- **Task**
The answer is a single figure: how many lines below contain the word "heading".

- **Data for the task**
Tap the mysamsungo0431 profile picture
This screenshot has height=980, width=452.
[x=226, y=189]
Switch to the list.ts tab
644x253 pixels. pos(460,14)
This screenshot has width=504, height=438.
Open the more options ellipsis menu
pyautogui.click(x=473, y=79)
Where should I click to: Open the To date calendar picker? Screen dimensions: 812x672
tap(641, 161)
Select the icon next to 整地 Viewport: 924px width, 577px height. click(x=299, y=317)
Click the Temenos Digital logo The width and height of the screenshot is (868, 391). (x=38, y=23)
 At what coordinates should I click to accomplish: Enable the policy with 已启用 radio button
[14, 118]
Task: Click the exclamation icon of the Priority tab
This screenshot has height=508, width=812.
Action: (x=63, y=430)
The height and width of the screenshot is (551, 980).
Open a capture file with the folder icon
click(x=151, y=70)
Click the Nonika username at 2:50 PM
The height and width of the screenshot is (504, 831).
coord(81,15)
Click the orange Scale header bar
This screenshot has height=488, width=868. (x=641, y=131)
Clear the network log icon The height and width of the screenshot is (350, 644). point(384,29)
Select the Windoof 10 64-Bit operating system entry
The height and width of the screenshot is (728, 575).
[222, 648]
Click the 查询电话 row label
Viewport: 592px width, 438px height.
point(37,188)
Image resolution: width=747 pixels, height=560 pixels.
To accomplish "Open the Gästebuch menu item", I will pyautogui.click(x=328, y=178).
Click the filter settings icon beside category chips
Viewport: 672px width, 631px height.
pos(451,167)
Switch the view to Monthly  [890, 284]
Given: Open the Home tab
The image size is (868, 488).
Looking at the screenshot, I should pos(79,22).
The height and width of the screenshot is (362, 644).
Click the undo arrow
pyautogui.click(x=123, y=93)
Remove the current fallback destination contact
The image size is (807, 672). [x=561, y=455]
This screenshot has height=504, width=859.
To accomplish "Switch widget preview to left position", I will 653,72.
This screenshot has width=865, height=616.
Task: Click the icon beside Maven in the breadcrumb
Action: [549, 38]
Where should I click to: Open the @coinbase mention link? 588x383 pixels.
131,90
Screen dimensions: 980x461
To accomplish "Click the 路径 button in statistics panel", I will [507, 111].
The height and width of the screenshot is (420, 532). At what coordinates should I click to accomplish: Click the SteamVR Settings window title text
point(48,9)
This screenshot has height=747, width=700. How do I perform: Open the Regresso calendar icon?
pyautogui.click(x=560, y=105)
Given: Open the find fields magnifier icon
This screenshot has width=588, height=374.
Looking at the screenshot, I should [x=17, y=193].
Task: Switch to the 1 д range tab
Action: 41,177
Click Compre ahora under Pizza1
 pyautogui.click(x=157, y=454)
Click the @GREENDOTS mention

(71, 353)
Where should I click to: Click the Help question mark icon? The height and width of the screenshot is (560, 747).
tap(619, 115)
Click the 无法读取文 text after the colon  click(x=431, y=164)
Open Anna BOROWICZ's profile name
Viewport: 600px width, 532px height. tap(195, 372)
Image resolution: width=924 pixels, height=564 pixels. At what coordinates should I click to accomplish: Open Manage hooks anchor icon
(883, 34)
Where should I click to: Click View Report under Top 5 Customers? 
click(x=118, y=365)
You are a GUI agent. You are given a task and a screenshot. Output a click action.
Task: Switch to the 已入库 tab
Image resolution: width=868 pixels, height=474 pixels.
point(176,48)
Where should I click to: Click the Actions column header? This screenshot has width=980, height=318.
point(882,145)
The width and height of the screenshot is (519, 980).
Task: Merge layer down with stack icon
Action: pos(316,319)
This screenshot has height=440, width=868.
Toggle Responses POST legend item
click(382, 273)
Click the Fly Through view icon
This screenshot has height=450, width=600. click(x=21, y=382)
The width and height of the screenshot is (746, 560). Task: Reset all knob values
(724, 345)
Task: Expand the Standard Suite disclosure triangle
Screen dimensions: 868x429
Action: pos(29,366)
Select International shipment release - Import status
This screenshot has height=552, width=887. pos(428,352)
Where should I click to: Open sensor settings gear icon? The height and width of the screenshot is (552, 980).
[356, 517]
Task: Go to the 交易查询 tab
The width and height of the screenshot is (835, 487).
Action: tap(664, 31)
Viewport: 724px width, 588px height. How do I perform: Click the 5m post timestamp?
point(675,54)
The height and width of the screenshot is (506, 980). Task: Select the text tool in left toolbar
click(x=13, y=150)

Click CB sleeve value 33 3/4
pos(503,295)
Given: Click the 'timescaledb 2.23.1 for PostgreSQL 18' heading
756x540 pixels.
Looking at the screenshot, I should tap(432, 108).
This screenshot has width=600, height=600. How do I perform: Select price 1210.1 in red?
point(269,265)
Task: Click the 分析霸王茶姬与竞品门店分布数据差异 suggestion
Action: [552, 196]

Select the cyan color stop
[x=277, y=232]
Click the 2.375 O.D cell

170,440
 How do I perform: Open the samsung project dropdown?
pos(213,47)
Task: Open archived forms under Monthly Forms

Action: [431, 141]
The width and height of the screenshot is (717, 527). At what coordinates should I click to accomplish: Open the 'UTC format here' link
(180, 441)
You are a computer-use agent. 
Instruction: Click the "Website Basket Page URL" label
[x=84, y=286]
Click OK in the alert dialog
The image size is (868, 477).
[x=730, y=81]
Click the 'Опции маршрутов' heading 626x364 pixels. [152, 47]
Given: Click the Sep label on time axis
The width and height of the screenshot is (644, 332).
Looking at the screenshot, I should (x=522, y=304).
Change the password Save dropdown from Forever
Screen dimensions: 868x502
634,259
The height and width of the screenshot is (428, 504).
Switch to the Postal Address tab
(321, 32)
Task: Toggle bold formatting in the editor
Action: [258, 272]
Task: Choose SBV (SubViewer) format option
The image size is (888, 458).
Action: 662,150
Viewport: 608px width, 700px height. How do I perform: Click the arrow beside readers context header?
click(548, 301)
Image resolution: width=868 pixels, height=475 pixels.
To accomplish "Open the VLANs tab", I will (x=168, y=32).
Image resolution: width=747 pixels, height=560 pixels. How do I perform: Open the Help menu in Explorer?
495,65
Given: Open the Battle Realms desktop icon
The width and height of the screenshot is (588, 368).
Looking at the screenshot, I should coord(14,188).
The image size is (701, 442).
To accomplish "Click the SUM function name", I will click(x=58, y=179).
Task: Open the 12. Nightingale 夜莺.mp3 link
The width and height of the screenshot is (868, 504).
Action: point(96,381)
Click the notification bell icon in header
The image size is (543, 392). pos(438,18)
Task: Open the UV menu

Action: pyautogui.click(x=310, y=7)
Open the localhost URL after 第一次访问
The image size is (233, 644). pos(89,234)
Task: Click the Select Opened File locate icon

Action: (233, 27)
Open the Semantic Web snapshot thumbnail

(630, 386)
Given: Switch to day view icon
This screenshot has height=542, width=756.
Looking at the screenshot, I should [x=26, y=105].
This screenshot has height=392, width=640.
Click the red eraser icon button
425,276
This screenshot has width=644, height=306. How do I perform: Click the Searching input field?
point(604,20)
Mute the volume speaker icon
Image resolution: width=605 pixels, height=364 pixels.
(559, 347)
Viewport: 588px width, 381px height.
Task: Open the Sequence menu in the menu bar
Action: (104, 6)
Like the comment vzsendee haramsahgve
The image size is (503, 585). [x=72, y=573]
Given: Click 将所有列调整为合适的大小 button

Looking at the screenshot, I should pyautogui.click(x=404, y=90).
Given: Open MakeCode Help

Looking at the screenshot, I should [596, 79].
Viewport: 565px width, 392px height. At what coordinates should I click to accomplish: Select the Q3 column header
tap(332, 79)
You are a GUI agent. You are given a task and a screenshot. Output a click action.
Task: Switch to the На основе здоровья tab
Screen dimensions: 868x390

- **Written reply**
2